Upon graduation, he joined his father in the drugstore, where the two worked side by side for 25 years until Angus' death in 1973 at age 88. In a fitting tribute, the pharmacy licenses of father-earned in 1905-and son hang together on the back wall. So too does a laminated sheet of old McDonald's prescription labels, as well as black-and-white photographs of a young Angus posing in front of the pharmacy during its fledgling years, when Durham's roads were still little more than dirt paths.

John McDonald is never too far removed from the drugstore's history; indeed, the tradition is the lifeblood that continues to flow through the store today. Together, John and Frances McDonald have run the store every day for the past 24 years, since his father's death. It's a family business and, for Frances Sanford, a friend of the McDonalds for 25 years, the drugstore feels more like a family than a business.

"They're just a lovely couple," she says. "It's just like walking into your own home."

And for McDonald, it is home.

"I enjoy the community and the contact with the people," he says. "I probably knew 90 percent of the customers, the families, and watched them grow up.

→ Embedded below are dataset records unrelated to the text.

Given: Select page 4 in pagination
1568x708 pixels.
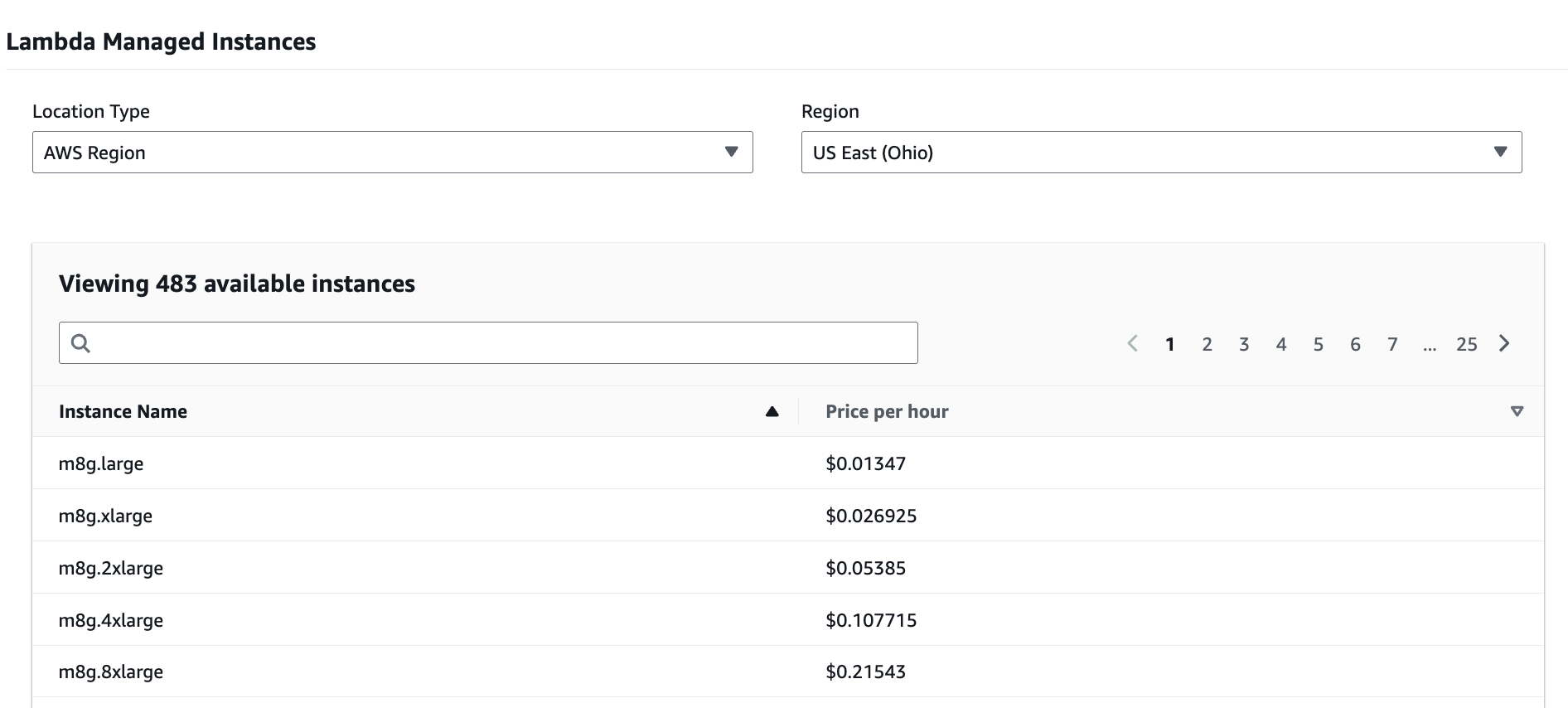Looking at the screenshot, I should [1281, 344].
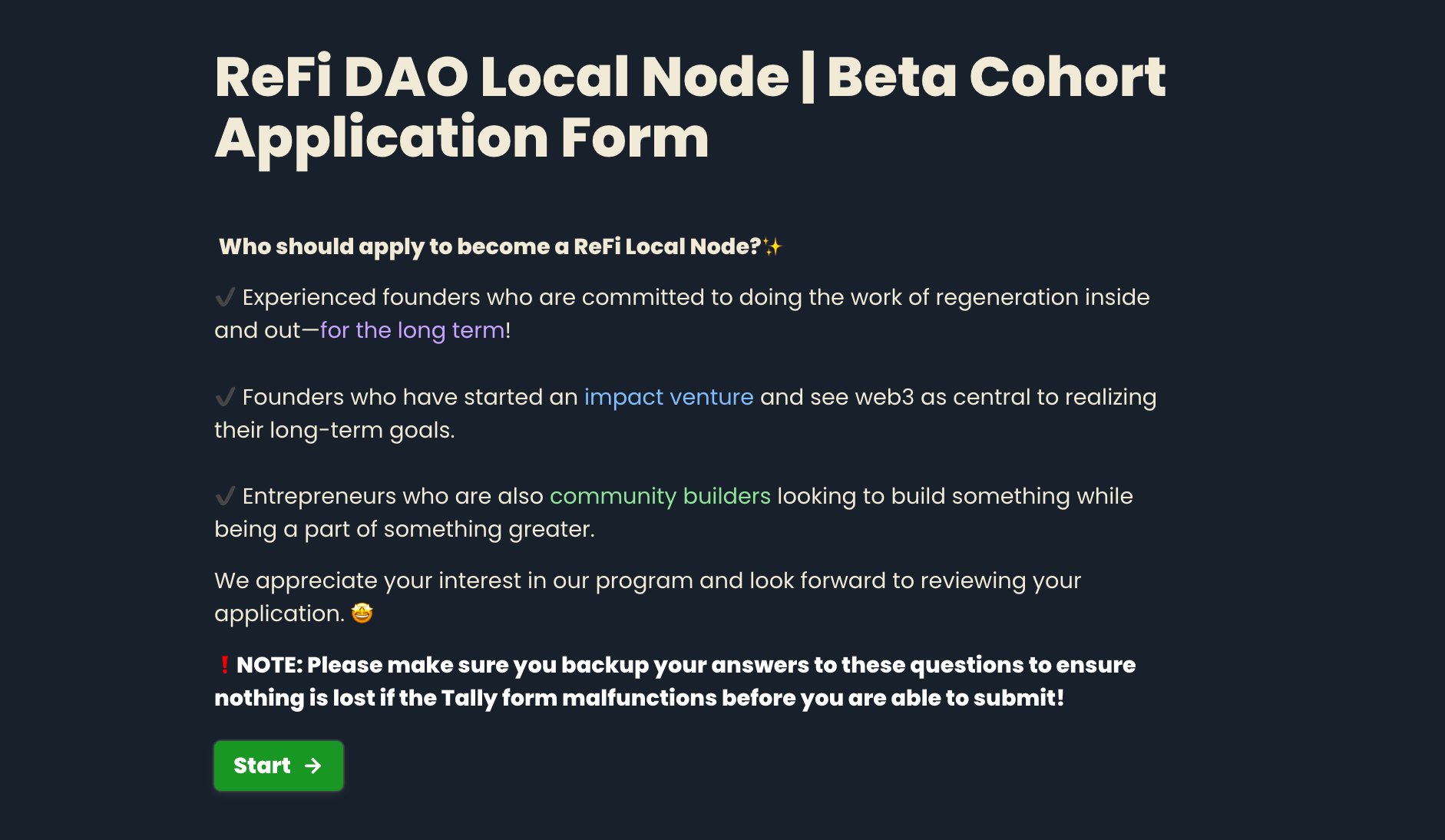Open the blue "impact venture" text
The height and width of the screenshot is (840, 1445).
[x=669, y=397]
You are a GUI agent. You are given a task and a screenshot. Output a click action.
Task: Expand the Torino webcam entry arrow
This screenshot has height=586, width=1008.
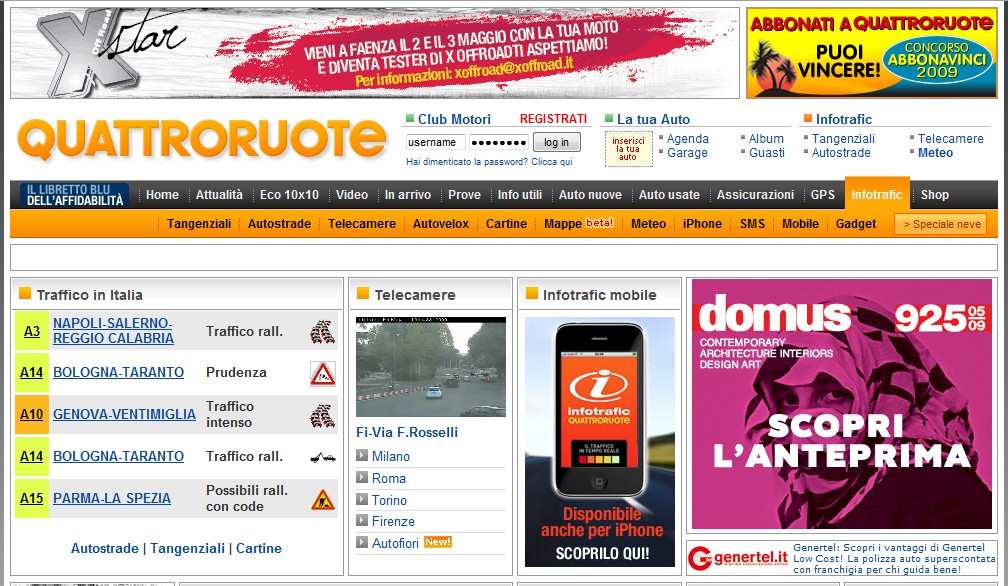(362, 500)
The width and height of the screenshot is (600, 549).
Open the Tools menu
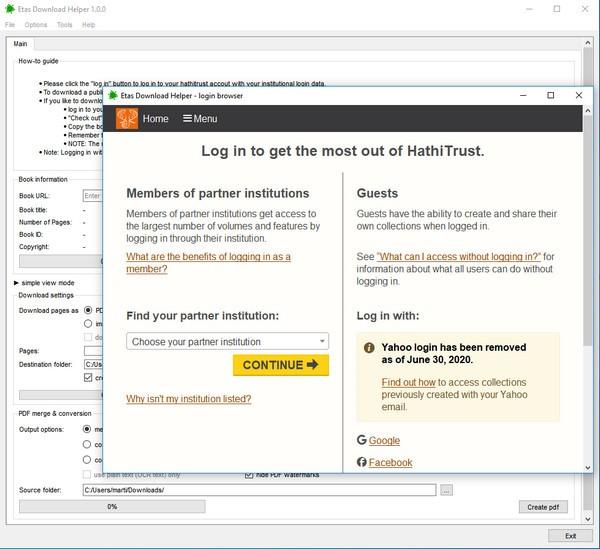(65, 25)
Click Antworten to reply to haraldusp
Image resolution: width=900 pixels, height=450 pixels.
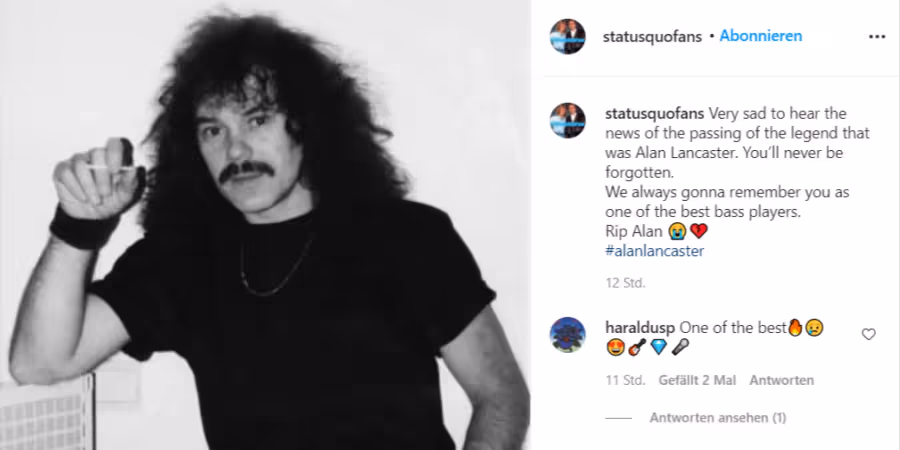781,381
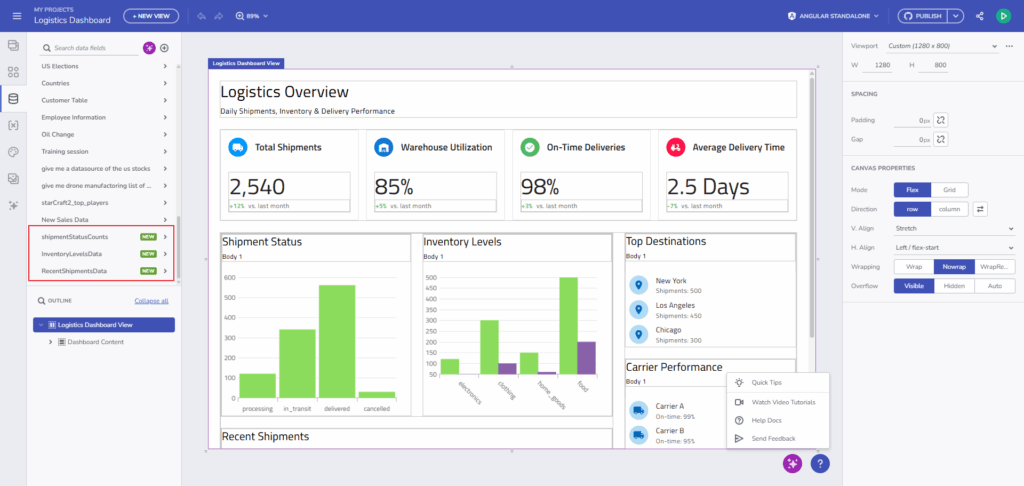The height and width of the screenshot is (486, 1024).
Task: Open the hamburger main menu
Action: click(x=16, y=16)
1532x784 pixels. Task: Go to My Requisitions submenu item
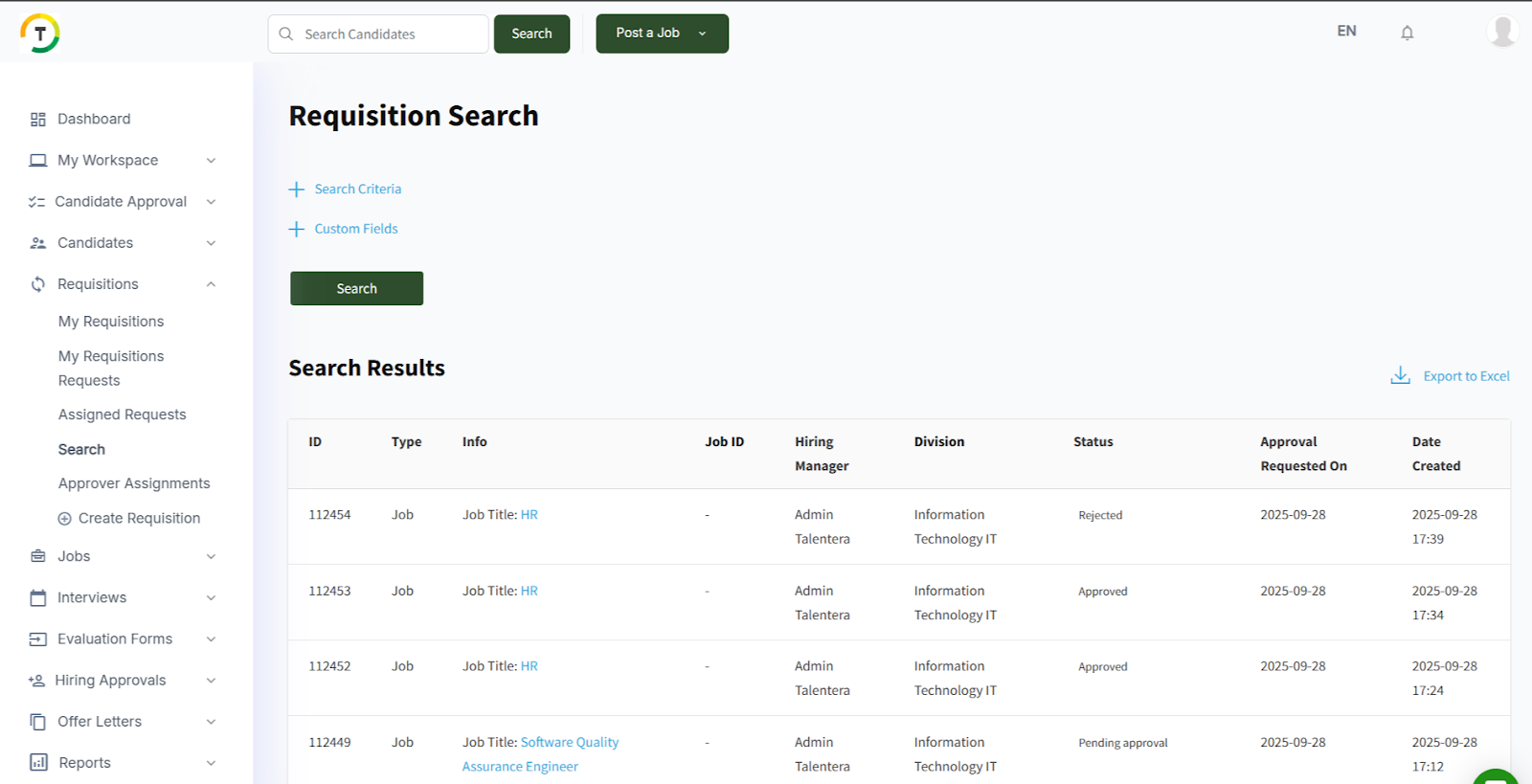111,322
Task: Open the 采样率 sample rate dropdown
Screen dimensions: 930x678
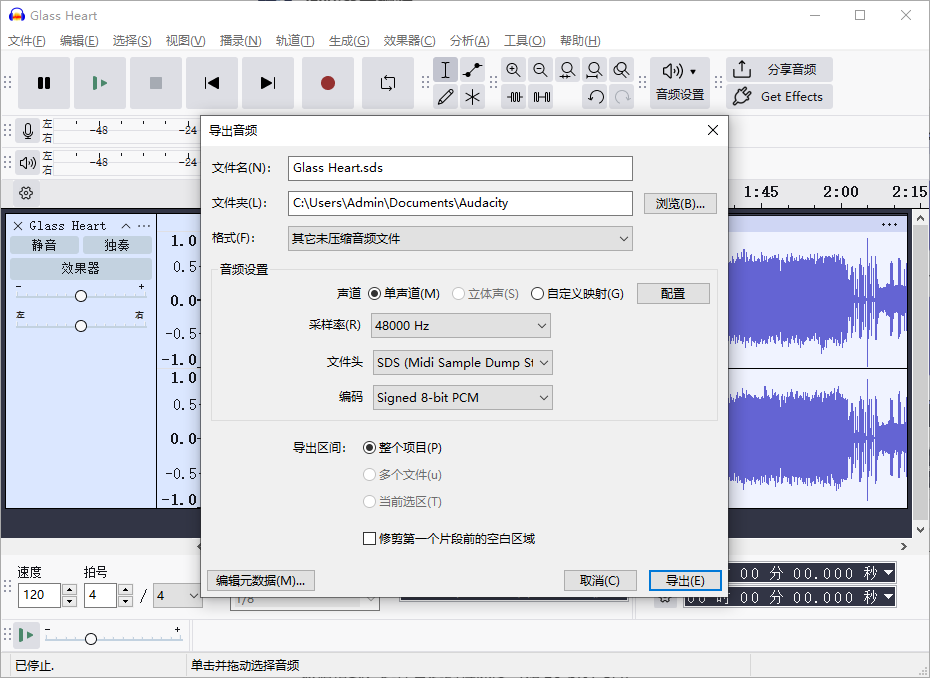Action: point(460,325)
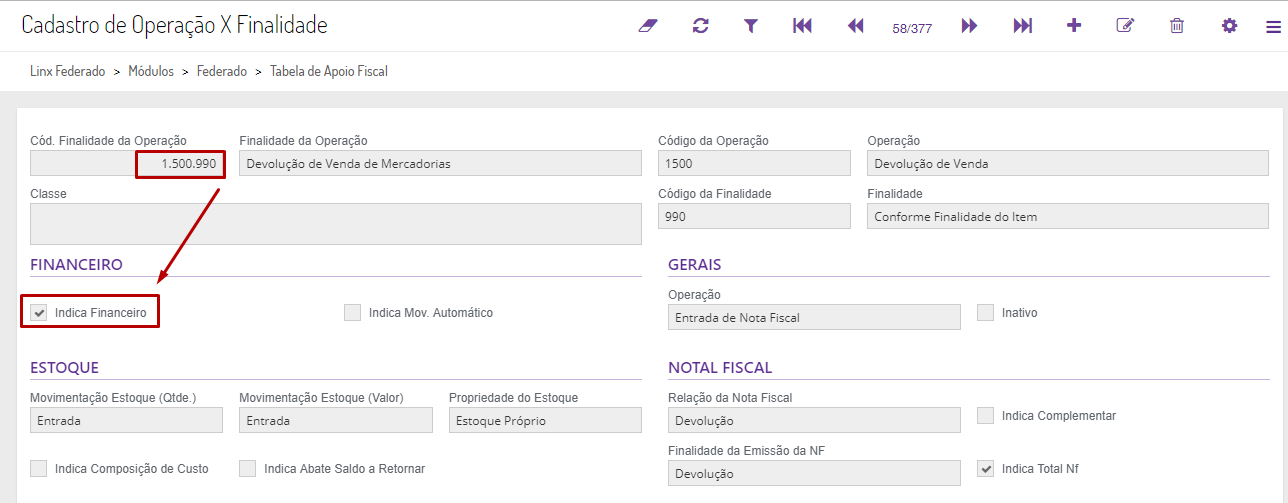Jump to the last record
The image size is (1288, 503).
pos(1022,26)
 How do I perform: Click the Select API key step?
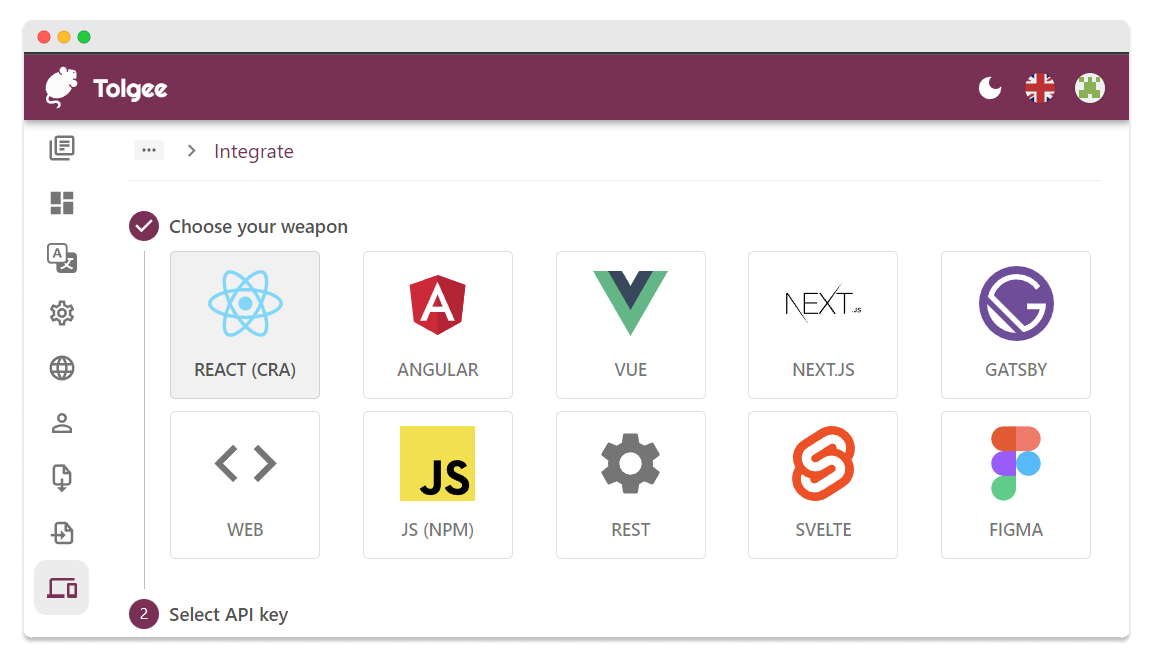228,614
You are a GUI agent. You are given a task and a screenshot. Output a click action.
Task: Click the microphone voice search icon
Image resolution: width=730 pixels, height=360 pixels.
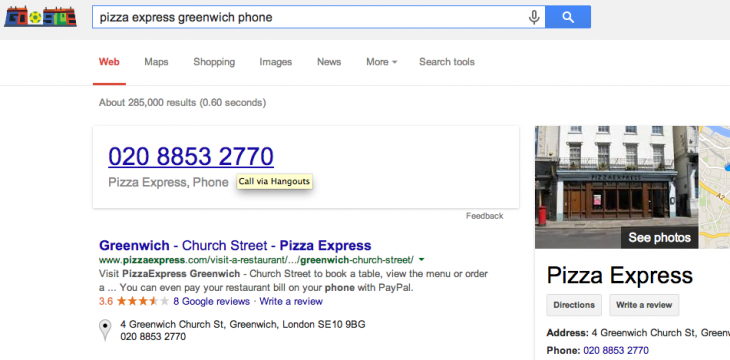click(534, 18)
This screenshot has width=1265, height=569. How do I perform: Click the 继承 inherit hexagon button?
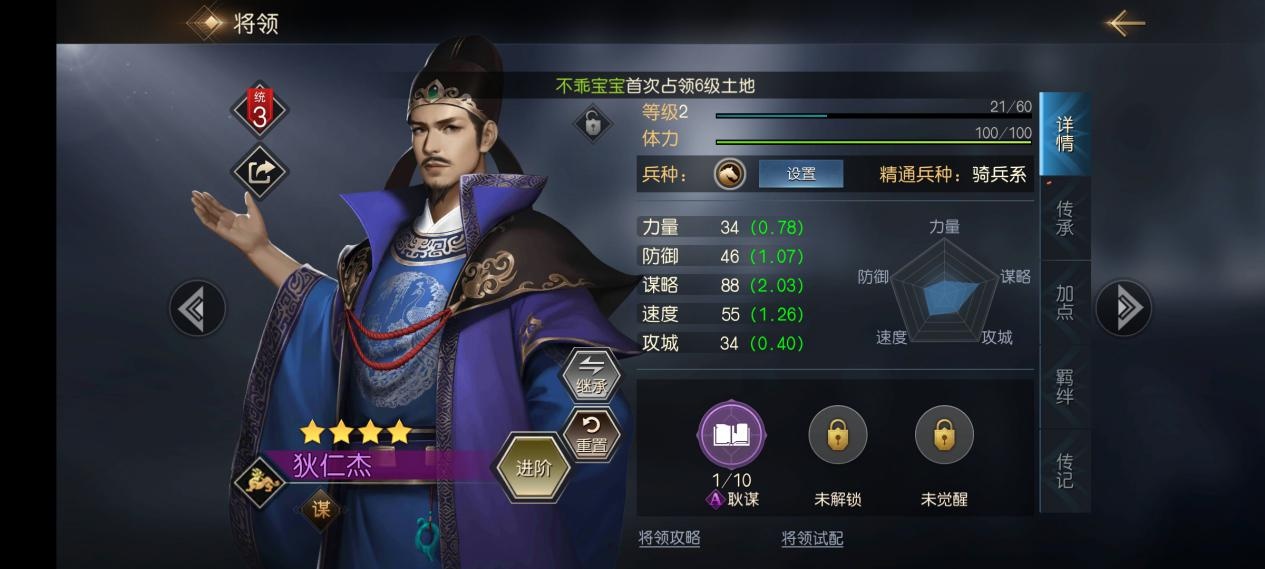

Now we get a lot of people in just to look and reminisce."

More than that, sizable crowds-by word of mouth-descend upon the drugstore topped by the beige- and green-striped canopy to indulge in the homemade milkshakes that John and Frances serve up with ice cream, amiable conversation and smiles. Word of mouth even reached the Fodor's southern travel guide, which touts McDonald's as having "the best milkshakes in town." The secret, McDonald reveals, lies more in the careful preparation than in the ingredients themselves.

"We do enjoy our reputation [for our milkshakes]," he says. "We do a first-class product. We do it the same way we've done it over the years; we don't cut corners." He pauses, then grins. "When you say McDonald's, people think of fast food milkshakes-we were McDonald's long before Ray Kroc cooked his first hamburger."

But with each new day and each milkshake, the unwelcome yet unavoidable question seems to arise: How much longer will McDonald's pharmacy remain in business?

Remaining 'close to the community'

John McDonald doesn't much care to think about crossing that bridge, although he knows it awaits somewhere on the horizon. McDonald has two children (and five grandchildren), neither of whom plan to take over the store when he decides to hang up his pharmacist's jacket.

"It's kind of a play-it-by-ear situation," he explains. "Frances and I enjoy working. We don't have any plans. The first thing you do when you reach a certain age is wake up and make sure you're still there-then you plan your day."

John and Frances, 75, operate the pharmacy six days a week and continue to work the counter. Although they stock over-the-counter drugs, the prescription pharmacy portion in the rear of the drugstore has been closed since John underwent an operation last November.

Sanford, who visits the store each day to lunch with Frances McDonald, has known McDonald's in Durham for as long as she can remember.

"They can really make some milkshakes," Sanford says. "I don't think it would be a Ninth Street without that drugstore-it just wouldn't be right."

Indeed, 83 years of history cannot simply disappear unnoticed.

For now, John McDonald looks to the days ahead for the pharmacy, all the while appreciative of its deeply rooted history. And for McDonald to continue doing what has been essentially his life's work, well, he could want nothing more.

"I've been close to this community all these years," he says. "Just to be on the street where I've been since I was a kid is enough."